If you’re struggling to fit on one page, you’re including the wrong things. The question is never “is this thing I did worth mentioning?” — it’s “is this thing more worth mentioning than the best thing already on the page?”
The XYZ bullet formula
Every bullet point should follow this structure (from Google’s resume advice):
Accomplished [X] as measured by [Y] by doing [Z].
- “Reduced API p95 latency by 40% by introducing a Redis cache layer in front of the primary PostgreSQL read replica.”
- “Increased checkout conversion by 12% by A/B testing and shipping a redesigned payment flow.”

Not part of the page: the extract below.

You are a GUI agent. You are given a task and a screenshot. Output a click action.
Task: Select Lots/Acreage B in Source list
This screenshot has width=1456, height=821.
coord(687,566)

- “Reduced on-call alert volume by 60% by migrating from a polling-based health check to push-based telemetry.”
What makes a weak bullet:
- “Worked on the backend API.” (What? How? Result?)

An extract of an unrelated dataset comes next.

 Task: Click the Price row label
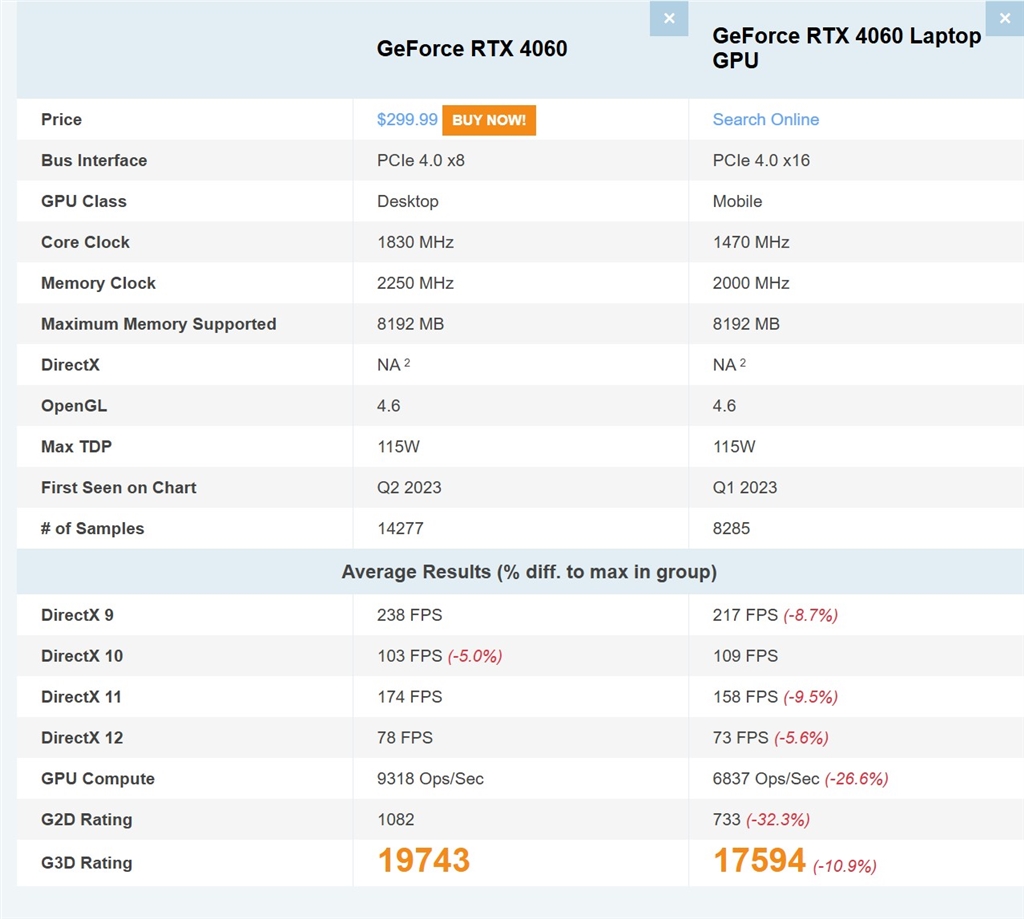pyautogui.click(x=61, y=119)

- “Improved performance.” (By how much? What changed?)
- “Collaborated with cross-functional teams.” (This is noise. Everyone collaborates.)
Rules:
- Every bullet has a verb in past tense and active voice.
- At least 50% of bullets have a quantified result.
- No bullet is longer than two lines.
Skills section: don’t lie, don’t understate
List your actual technical skills. Interviewers will probe anything on your resume.
What to include:
- Languages you can write production code in right now
- Frameworks/libraries you’ve used in real projects
- Databases and infrastructure tools you’ve operated
- Tools relevant to the role (e.g., Kubernetes for a DevOps role)
What to leave out:
- “Familiar with X” (if you’d flounder in a 10-minute deep-dive, drop it)
- Dated/irrelevant tools (Flash, AngularJS from 2014)
- Generic filler (“Microsoft Office”, “Jira”)
Honest tiering (optional but useful): Instead of one flat skills list, some candidates break it into “Proficient” and “Familiar” — this manages interviewer expectations and prevents painful moments.
Experience section: what to emphasize
Order matters: Most recent first. Recruiters scan top to bottom.
For each role, include:
- Company, title, dates (month/year)
- 3–5 bullets for your most impactful role, 2–3 for older roles
- The highest-scope thing you did first
Scope signals:
- Mentions of systems/products that served real users at real scale
- Evidence of ownership (“led”, “designed”, “owned”, “shipped”)
- Cross-team or cross-org impact
- Mentorship or hiring (“grew the team from 3 to 8”)
Avoid:
- Describing your team’s work as your own (interviewers probe this — you’ll be exposed)
- Describing your responsibilities rather than your accomplishments (“responsible for” → cut it)
- Internal project names that mean nothing to an outsider (“Worked on Project Hydra” — what is that?)
ATS optimization
Many companies run resumes through an Applicant Tracking System before a human sees it. If the system doesn’t find the keywords it’s looking for, you’re filtered out automatically.
Practical fixes:
- Mirror language from the job description. If they say “distributed systems,” use that phrase — not “large-scale backend.”
- Use standard section headers: “Experience,” “Education,” “Skills.” Not creative names.
- Submit as PDF. ATS parsers handle PDF well.
- Avoid tables, columns, headers/footers, and text boxes — some parsers can’t extract text from them.
The one thing to do right now
Pick your strongest bullet on your current resume. Ask yourself:
- Does it say what you did, or just what you were responsible for?
- Does it have a number?
- Would a recruiter outside your company understand what it means?
Rewrite it to a clean XYZ format. Then do that for every bullet. This alone will put your resume in the top 10% of what recruiters see.